◆ Tasks and exercises
• a. Copy word for word the part of the New Zealand money laundering settlement article between "William Yan, 45, holds" and "financial crime unit.", inclusive.
• b. In the New Zealand money laundering settlement article, during which years did the frauds in China allegedly take place?

◆ Text block
* * * * * * * * *

WELLINGTON: A Chinese-born businessman has agreed to pay New Zealand authorities US$31 million to settle their money laundering investigation into him, although he remains wanted by Beijing over the alleged multi-million-dollar fraud.
William Yan, 45, holds New Zealand citizenship and denies any wrongdoing. Although he was never charged in New Zealand with money-laundering, China still considers him one of the country’s most-wanted suspects.
New Zealand police said Tuesday they have frozen assets worth NZ$42.85 million (US$31.22 million) including luxury cars, property and millions of dollars in bank funds, which will not be released until the money is paid.
The settlement with Yan, his wife Wei You and two associates follows a complex three-year investigation into alleged laundering of money derived from a series of frauds in China between 1999-2001.
“The outcome in this case reflects the effective working relationship between Chinese and New Zealand law enforcement agencies,” said Paul Hampton, manager of the police financial crime unit.

* * * * * * * * *

◆ Dataset content
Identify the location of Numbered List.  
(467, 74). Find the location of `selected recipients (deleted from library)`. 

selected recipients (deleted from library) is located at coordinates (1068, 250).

* * * * * * * * *

◆ Answers to the problems
• a.
William Yan, 45, holds New Zealand citizenship and denies any wrongdoing. Although he was never charged in New Zealand with money-laundering, China still considers him one of the country’s most-wanted suspects.
New Zealand police said Tuesday they have frozen assets worth NZ$42.85 million (US$31.22 million) including luxury cars, property and millions of dollars in bank funds, which will not be released until the money is paid.
The settlement with Yan, his wife Wei You and two associates follows a complex three-year investigation into alleged laundering of money derived from a series of frauds in China between 1999-2001.
“The outcome in this case reflects the effective working relationship between Chinese and New Zealand law enforcement agencies,” said Paul Hampton, manager of the police financial crime unit.

• b. Between 1999 and 2001.